Probability and Statistics Symbols

A comprehensive collection of the most common symbols in probability and statistics, categorized by function into charts and tables along with each symbol's term, meaning and example.

Probability and statistics correspond to the mathematical study of chance and data, respectively. The following reference list documents some of the most notable symbols in these two topics, along with each symbol’s usage and meaning.

For readability purpose, these symbols are categorized by function into tables. Other comprehensive lists of math symbols — as categorized by subject and type — can be also found in the relevant pages below (or in the navigational panel).

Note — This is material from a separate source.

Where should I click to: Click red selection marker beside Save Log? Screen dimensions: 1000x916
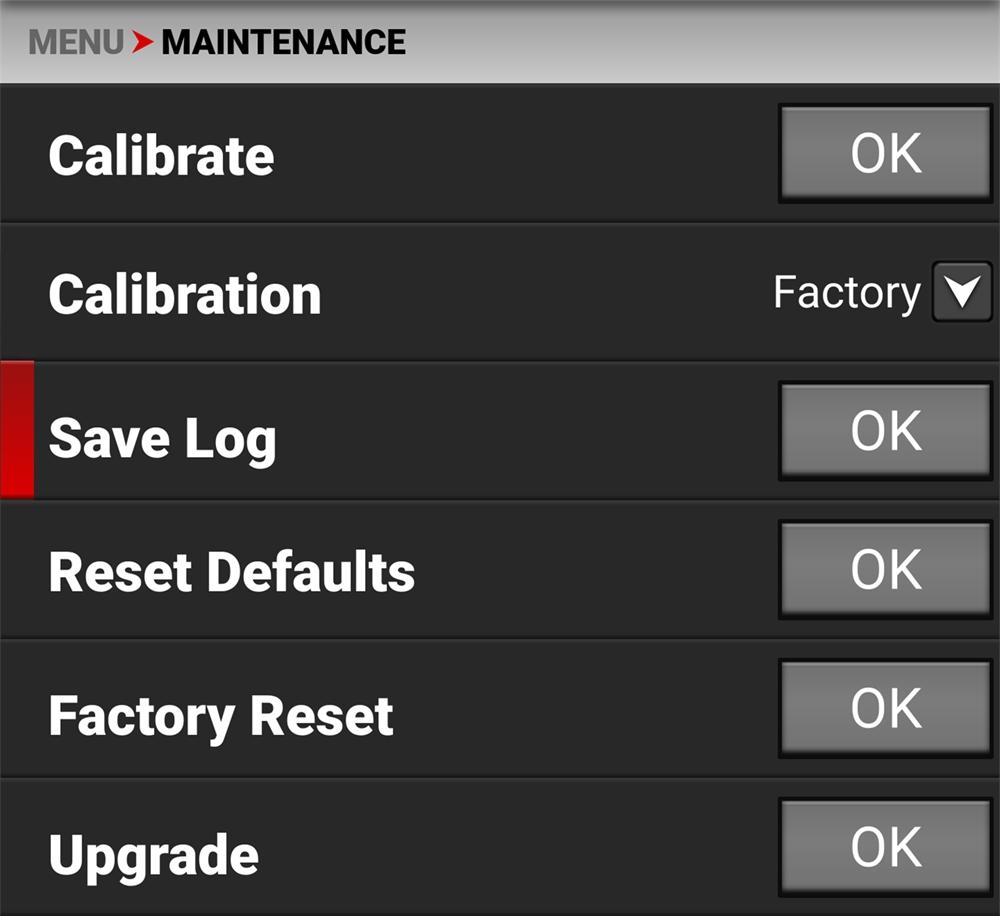point(17,429)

Cover of Math Vault's Comprehensive List of Mathematical Symbols eBook

Prefer the PDF version instead?

Get the master summary of mathematical symbols in eBook form — along with each symbol’s usage and LaTeX code.

Variables

Probability and statistics both employ a wide range of Greek/Latin-based symbols as placeholders for varying objects and quantities. The following table documents the most common of these — along with each symbol’s usage and meaning.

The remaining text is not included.